BEGIN

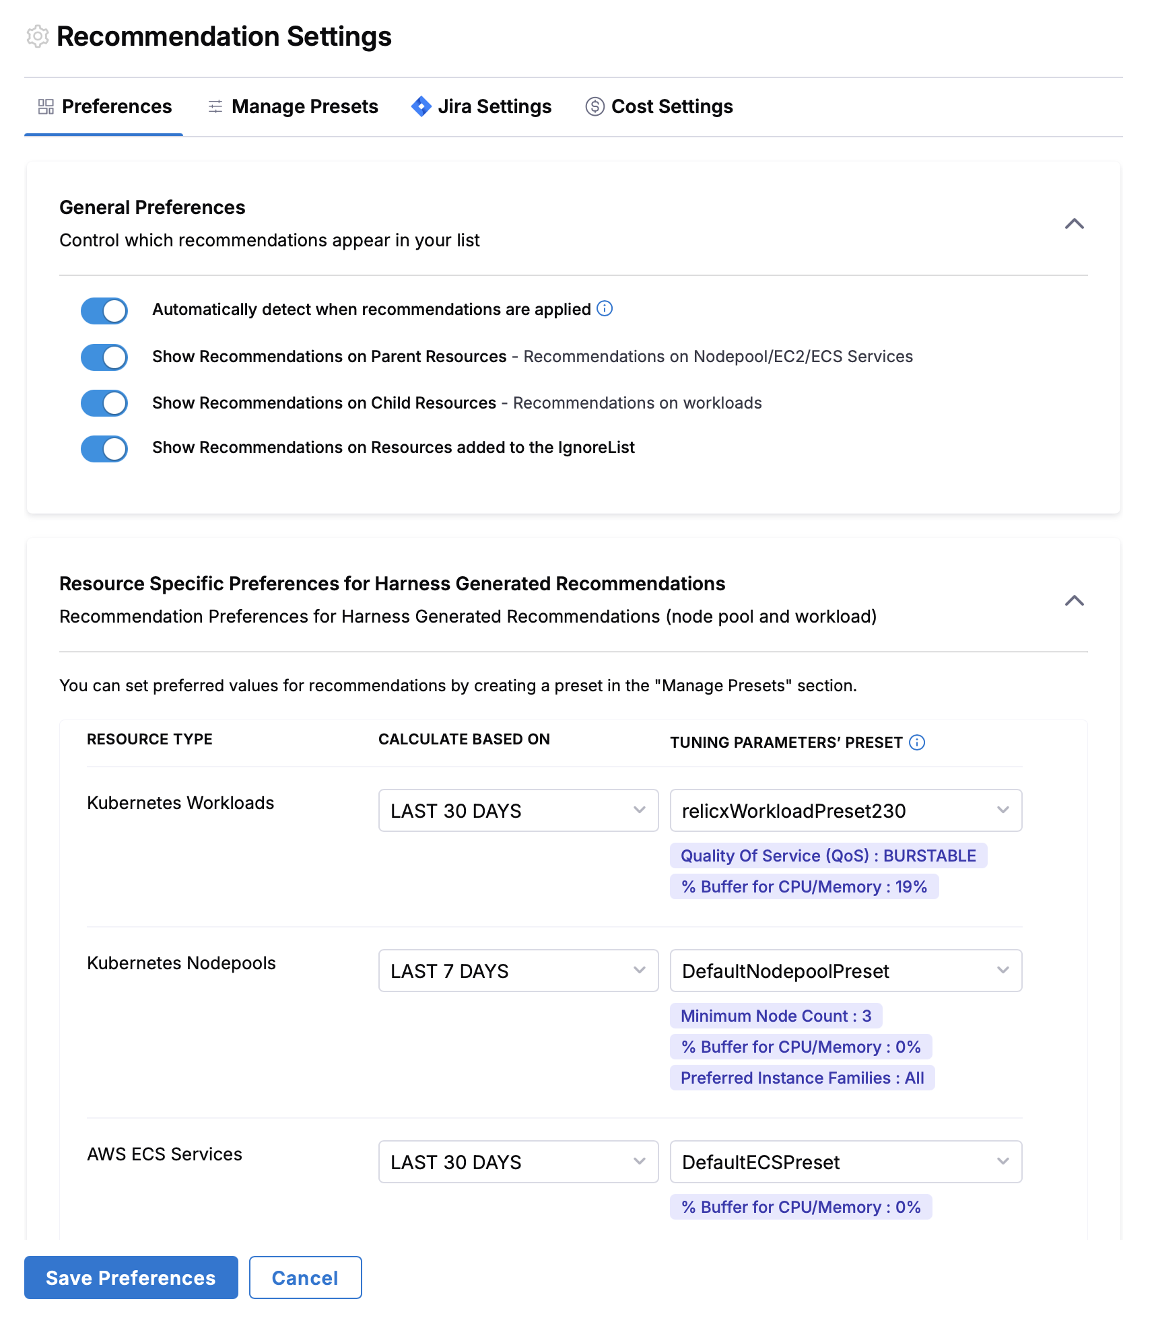Open the relicxWorkloadPreset230 preset dropdown

(x=846, y=810)
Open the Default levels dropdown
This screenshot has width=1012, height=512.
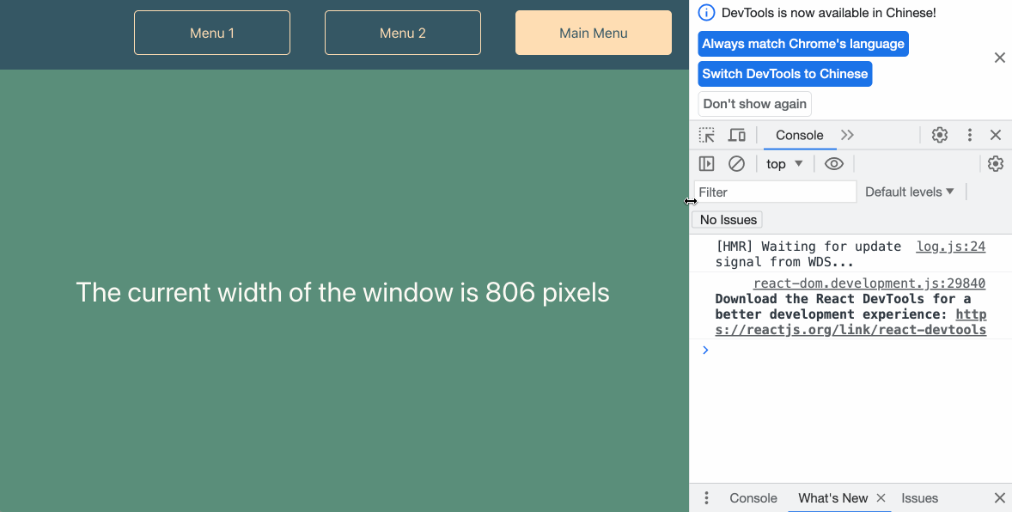[x=909, y=192]
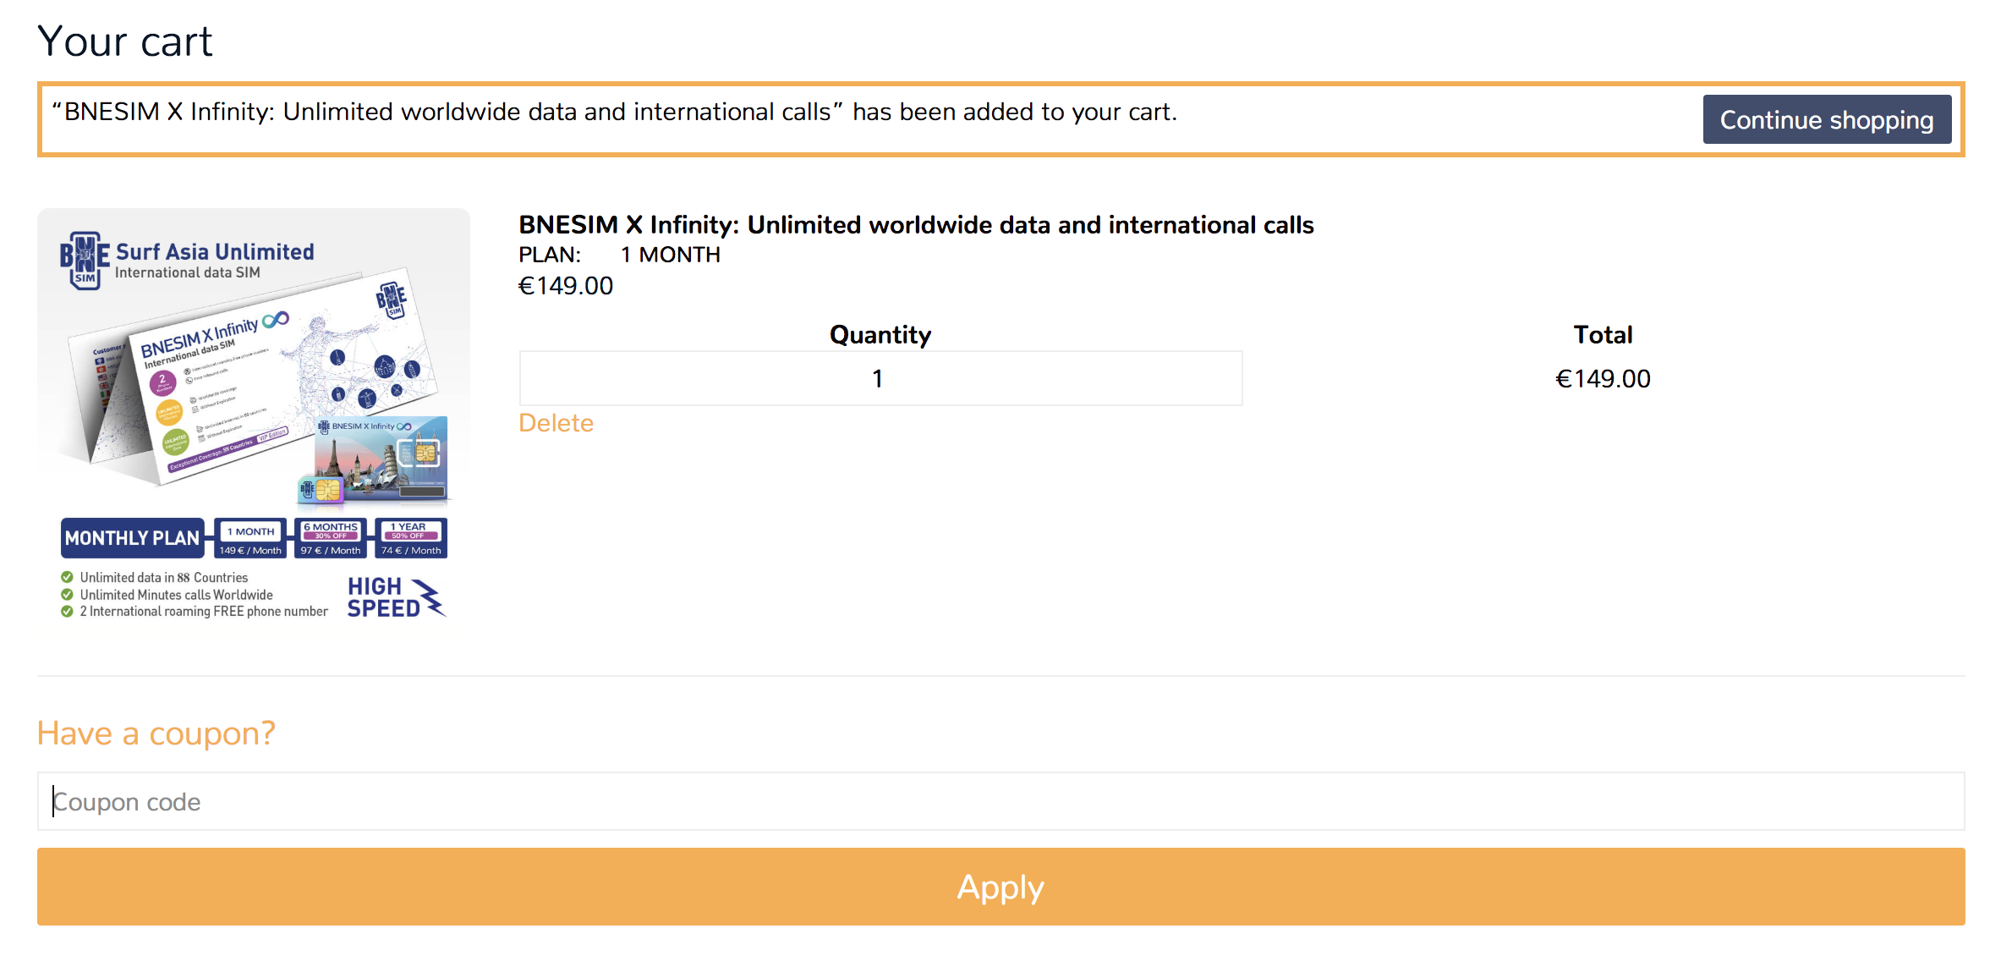Delete the BNESIM X Infinity item
This screenshot has width=2001, height=978.
click(x=556, y=423)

END

**WHAT YOU HAVE TO DO:**
Could you write out exactly the lines from the line containing "Open the Default levels dropdown" to the end of the material, and nothing else? No pictures belong in the copy.

**RESPONSE TO THE EXERCISE:**
Open the Default levels dropdown
This screenshot has width=1012, height=512.
[x=909, y=192]
Delete the BNESIM X Infinity item
This screenshot has width=2001, height=978.
click(x=556, y=423)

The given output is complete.